Peter Luff argues, “it’s not what you do but the way that you do it.”
Across every major sector – from infrastructure to healthcare, technology to clean energy – organisations are pouring billions into capital mega projects. Ambition is high. So are the stakes. But outcomes? Still depressingly familiar. Projects arrive late. Budgets blow up. Outcomes underwhelm. Trust breaks down. Teams burn out. This isn’t just inconvenience; it’s colossal waste, eroded trust and missed opportunities. The data is clear: over 90% of large projects miss their targets. Some run 80% over budget. Fewer than 1% deliver on time, on budget and to the satisfaction of stakeholders. If these were clinical trials or financial audits, the approach would’ve been overhauled long ago. So why does this keep happening?
It’s the system Most organisations treat delivery issues as process problems; planning, scheduling, procurement. But these are just surface symptoms not the problem. The real issue runs deeper and it’s how people coordinate, make promises, respond to surprises, and manage shared effort under pressure. Or more precisely, how they don’t. Coordination failure is the invisible tax on every capital project. It shows up in half-finished plans, vague roles, mismatched timelines, secondguessing, and ‘just in case’ buffers that inflate everything. And the tools we use – Gantt charts, milestone trackers, risk registers – don’t touch the core of the problem. Worse, many delivery frameworks assume people will collaborate once the contracts are signed. But collaboration doesn’t follow from structure. It follows from trust.
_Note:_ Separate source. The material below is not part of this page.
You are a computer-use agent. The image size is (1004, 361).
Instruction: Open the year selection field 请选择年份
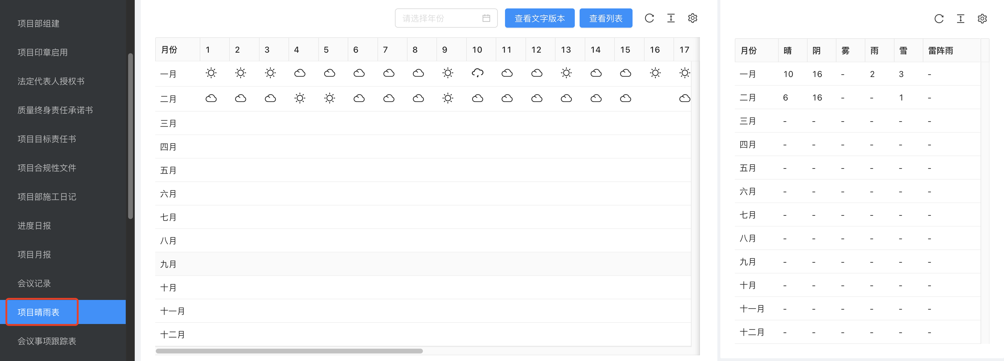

Experience from some of the most complex delivery contexts in the world – from semiconductor megaprojects to public infrastructure – shows that you don’t fix broken delivery with tighter control. You fix it by creating a system that enables people to make clear commitments, adapt fast, and support each other to deliver them. That system has four core components:
1. Transformational leadership
Big projects require big leadership, of a different kind. Leaders must step into a new role: not just technical sponsors or budget holders, but community convenors. That means: Calling the room together – clients, suppliers, designers – and setting shared direction early. Challenging the behaviours that quietly kill collaboration: turf protection, blame, gamesmanship. Creating space for teams to solve problems together, not escalate endlessly upward. And sometimes stepping back at the right moment, to let others step up. Leadership in these environments is not about heroic control. It’s about enabling collective courage.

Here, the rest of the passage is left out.